The new administration has set its sights high for tax collection in 2015, implementing an ambitious reform policy that will see the Ministry of Finance’s (MoF) Directorate General of Taxation (DGT) transformed into an autonomous entity. The country also plans to crack down on both corruption and tax evasion, with the goal of increasing tax revenues to 16% of GDP, up from the current 12%. This will bring needed budgetary flexibility and balance, facilitating planned infrastructure spending and ultimately supporting Widodo’s 7% annual GDP growth target in the years ahead.

Collection Troubles

Tax revenues accounted for 79% of domestic government revenue in 2014, according to the Central Statistics Agency (BPS), derived from the country’s 25% tax rate for corporations and rates ranging from 5% to 30% for individuals.
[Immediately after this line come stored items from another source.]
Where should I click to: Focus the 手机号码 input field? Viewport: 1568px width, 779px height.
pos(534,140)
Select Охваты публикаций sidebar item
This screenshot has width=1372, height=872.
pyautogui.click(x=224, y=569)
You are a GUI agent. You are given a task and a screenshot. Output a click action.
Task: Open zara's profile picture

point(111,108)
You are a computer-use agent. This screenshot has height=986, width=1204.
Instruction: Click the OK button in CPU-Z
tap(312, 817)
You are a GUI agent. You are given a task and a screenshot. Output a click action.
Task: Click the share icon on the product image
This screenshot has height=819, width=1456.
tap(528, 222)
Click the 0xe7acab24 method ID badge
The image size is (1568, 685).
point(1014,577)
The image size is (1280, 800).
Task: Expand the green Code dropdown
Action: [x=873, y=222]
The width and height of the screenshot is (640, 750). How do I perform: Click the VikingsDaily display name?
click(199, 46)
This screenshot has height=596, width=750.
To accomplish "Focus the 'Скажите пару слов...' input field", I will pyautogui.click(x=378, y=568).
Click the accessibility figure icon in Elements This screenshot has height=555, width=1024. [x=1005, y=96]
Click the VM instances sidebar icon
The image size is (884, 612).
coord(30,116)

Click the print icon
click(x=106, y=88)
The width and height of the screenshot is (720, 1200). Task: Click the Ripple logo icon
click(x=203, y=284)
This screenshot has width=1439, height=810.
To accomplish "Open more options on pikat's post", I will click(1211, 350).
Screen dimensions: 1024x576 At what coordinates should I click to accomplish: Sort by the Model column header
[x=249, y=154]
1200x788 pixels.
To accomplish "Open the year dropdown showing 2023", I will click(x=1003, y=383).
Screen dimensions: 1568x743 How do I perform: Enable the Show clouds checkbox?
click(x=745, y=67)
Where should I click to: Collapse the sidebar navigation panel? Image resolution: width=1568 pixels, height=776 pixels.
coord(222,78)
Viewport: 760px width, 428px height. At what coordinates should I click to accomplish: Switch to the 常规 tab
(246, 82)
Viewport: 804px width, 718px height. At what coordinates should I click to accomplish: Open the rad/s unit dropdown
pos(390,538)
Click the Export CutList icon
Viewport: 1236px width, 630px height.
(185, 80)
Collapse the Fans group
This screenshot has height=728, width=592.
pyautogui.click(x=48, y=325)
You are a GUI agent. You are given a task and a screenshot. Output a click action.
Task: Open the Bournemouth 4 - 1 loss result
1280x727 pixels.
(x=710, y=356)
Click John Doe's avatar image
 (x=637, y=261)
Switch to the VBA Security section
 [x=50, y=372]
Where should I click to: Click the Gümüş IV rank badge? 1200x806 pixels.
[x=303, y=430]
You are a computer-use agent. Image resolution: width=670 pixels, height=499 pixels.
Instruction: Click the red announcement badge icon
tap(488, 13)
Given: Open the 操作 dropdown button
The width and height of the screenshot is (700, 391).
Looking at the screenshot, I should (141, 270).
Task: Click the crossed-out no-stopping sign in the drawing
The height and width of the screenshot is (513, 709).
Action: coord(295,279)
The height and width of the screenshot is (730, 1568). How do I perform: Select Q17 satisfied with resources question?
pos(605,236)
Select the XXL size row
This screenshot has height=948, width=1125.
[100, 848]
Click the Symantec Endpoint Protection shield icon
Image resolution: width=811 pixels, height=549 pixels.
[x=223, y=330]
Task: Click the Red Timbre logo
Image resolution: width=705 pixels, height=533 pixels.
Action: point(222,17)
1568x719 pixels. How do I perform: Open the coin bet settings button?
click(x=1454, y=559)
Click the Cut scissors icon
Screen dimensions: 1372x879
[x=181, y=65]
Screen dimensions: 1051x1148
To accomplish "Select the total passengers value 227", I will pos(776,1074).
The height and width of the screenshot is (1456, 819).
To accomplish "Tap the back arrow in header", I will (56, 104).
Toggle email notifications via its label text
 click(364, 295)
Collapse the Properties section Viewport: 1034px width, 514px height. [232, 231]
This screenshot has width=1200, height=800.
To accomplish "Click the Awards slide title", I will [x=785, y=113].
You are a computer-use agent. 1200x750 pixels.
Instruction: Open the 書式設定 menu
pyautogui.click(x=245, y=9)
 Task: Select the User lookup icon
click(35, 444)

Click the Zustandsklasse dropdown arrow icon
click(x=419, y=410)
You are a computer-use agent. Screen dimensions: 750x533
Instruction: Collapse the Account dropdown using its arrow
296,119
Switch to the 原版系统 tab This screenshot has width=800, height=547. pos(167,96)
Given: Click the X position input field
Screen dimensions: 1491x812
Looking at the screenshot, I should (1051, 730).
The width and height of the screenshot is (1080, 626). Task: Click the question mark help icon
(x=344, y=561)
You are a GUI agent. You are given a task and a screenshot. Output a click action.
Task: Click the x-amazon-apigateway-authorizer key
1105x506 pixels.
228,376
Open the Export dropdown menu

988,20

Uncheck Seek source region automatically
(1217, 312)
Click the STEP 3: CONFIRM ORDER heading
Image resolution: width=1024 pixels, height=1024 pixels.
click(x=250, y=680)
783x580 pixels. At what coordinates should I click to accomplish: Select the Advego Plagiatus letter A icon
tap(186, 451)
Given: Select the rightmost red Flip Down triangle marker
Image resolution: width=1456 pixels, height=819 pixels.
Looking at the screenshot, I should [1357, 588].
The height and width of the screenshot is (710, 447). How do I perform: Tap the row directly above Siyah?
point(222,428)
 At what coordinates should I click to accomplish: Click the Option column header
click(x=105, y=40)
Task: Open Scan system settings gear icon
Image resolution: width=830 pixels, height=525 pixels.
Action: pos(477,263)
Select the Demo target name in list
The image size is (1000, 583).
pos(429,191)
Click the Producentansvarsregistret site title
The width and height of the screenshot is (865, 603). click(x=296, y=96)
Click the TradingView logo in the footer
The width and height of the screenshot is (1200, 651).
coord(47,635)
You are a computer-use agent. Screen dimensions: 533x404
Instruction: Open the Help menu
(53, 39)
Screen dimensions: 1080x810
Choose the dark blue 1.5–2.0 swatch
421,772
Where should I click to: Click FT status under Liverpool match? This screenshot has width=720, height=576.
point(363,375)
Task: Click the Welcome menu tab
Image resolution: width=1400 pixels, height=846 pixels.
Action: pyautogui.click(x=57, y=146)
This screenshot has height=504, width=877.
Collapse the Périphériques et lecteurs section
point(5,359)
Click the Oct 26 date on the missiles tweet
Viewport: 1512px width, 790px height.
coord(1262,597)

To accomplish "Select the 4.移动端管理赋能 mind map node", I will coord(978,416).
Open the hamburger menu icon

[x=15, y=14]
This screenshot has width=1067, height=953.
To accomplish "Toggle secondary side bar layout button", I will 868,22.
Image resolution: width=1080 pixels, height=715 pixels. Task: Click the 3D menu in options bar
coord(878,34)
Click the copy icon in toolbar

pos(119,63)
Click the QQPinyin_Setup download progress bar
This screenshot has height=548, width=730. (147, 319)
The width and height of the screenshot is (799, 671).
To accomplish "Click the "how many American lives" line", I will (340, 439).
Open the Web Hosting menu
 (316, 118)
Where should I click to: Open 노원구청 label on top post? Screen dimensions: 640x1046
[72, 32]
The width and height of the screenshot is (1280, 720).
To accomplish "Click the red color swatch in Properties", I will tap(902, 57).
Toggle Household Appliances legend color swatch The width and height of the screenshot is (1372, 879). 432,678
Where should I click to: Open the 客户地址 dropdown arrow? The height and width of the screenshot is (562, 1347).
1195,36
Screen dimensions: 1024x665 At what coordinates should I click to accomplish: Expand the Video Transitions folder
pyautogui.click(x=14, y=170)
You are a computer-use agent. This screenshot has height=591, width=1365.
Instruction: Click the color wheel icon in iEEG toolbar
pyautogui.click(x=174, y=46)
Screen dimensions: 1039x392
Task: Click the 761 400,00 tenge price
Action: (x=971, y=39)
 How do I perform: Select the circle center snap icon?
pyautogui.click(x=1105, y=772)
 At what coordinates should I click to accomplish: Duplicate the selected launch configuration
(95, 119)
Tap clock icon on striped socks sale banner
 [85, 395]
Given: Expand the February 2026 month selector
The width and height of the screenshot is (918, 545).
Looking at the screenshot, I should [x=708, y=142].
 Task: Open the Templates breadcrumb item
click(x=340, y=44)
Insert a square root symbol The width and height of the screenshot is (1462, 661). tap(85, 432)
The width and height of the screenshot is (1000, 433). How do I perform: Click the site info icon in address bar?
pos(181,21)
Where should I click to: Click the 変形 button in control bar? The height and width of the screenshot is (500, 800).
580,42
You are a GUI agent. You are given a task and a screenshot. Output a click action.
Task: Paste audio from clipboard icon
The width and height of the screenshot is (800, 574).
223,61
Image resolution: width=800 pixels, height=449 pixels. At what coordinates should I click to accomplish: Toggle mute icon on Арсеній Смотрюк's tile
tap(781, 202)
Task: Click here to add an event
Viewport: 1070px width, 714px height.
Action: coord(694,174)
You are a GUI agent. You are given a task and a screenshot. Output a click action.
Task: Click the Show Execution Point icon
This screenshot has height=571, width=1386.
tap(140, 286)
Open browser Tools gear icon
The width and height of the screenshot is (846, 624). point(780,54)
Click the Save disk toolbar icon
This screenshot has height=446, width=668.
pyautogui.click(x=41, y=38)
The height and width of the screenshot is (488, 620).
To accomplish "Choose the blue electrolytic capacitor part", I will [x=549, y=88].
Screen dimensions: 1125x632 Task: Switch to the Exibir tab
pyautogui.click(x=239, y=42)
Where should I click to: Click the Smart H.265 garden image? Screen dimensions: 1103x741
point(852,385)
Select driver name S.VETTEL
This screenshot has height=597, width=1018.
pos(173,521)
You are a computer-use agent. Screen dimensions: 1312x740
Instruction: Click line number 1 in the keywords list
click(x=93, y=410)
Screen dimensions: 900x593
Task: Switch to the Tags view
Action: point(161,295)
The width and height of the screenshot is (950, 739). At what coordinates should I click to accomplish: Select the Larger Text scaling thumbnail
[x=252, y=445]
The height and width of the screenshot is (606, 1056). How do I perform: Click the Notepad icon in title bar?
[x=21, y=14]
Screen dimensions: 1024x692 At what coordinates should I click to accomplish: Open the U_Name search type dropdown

Outside of the business segment, Indonesia’s tax base is relatively small, considering it has a workforce of around 120m. Individual taxes in Indonesia account for just 0.4% of total tax collection, compared to 47% in the US. The informal economy comprised 54% of total employment and roughly one-quarter of GDP as of 2012, according to the BPS, while the MoF reports that there were only 30m registered tax numbers in the country as of the end of 2014, less than 15% of the population. Furthermore, the minister of finance, Bambang Brodjonegoro, estimates that less than 2% of registered taxpayers paid the appropriate taxes in 2014.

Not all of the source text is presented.